Starting at the first line and ending at the last, reproduce the records below exactly.

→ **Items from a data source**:

--*--

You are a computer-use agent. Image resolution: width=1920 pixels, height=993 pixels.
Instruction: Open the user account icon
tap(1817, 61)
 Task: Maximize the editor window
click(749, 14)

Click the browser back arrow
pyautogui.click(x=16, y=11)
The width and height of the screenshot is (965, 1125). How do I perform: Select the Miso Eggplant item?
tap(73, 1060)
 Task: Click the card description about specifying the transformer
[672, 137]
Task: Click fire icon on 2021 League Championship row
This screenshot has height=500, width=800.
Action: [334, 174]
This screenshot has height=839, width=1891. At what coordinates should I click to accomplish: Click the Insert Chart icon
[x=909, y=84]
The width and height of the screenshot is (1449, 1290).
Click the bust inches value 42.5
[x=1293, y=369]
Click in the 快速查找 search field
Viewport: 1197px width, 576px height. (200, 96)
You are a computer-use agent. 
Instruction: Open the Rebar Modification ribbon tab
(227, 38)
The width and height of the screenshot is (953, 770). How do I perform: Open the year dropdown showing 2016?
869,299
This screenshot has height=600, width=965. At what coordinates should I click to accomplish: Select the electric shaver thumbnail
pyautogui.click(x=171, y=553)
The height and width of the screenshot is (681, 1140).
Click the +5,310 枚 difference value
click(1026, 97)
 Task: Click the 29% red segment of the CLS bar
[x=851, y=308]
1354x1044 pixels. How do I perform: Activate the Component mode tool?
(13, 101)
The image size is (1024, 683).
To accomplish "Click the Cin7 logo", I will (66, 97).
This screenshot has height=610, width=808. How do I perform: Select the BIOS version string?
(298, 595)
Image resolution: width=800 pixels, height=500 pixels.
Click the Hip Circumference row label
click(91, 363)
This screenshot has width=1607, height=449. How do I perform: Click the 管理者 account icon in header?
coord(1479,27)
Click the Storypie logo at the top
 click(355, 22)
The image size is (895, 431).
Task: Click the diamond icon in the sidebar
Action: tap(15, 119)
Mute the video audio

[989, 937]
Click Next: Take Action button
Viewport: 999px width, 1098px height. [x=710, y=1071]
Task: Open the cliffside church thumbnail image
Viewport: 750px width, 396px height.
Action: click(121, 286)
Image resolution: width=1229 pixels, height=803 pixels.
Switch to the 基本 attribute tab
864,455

--*--

→ **Reply to the task**:
You are a computer-use agent. Image resolution: width=1920 pixels, height=993 pixels.
Instruction: Open the user account icon
tap(1817, 61)
 Task: Maximize the editor window
click(749, 14)

Click the browser back arrow
pyautogui.click(x=16, y=11)
The width and height of the screenshot is (965, 1125). How do I perform: Select the Miso Eggplant item?
tap(73, 1060)
 Task: Click the card description about specifying the transformer
[672, 137]
Task: Click fire icon on 2021 League Championship row
This screenshot has height=500, width=800.
Action: [334, 174]
This screenshot has height=839, width=1891. At what coordinates should I click to accomplish: Click the Insert Chart icon
[x=909, y=84]
The width and height of the screenshot is (1449, 1290).
Click the bust inches value 42.5
[x=1293, y=369]
Click in the 快速查找 search field
Viewport: 1197px width, 576px height. (200, 96)
You are a computer-use agent. 
Instruction: Open the Rebar Modification ribbon tab
(227, 38)
The width and height of the screenshot is (953, 770). How do I perform: Open the year dropdown showing 2016?
869,299
This screenshot has height=600, width=965. At what coordinates should I click to accomplish: Select the electric shaver thumbnail
pyautogui.click(x=171, y=553)
The height and width of the screenshot is (681, 1140).
Click the +5,310 枚 difference value
click(1026, 97)
 Task: Click the 29% red segment of the CLS bar
[x=851, y=308]
1354x1044 pixels. How do I perform: Activate the Component mode tool?
(13, 101)
The image size is (1024, 683).
To accomplish "Click the Cin7 logo", I will (66, 97).
This screenshot has height=610, width=808. How do I perform: Select the BIOS version string?
(298, 595)
Image resolution: width=800 pixels, height=500 pixels.
Click the Hip Circumference row label
click(91, 363)
This screenshot has width=1607, height=449. How do I perform: Click the 管理者 account icon in header?
coord(1479,27)
Click the Storypie logo at the top
 click(355, 22)
The image size is (895, 431).
Task: Click the diamond icon in the sidebar
Action: tap(15, 119)
Mute the video audio

[989, 937]
Click Next: Take Action button
Viewport: 999px width, 1098px height. [x=710, y=1071]
Task: Open the cliffside church thumbnail image
Viewport: 750px width, 396px height.
Action: click(121, 286)
Image resolution: width=1229 pixels, height=803 pixels.
Switch to the 基本 attribute tab
864,455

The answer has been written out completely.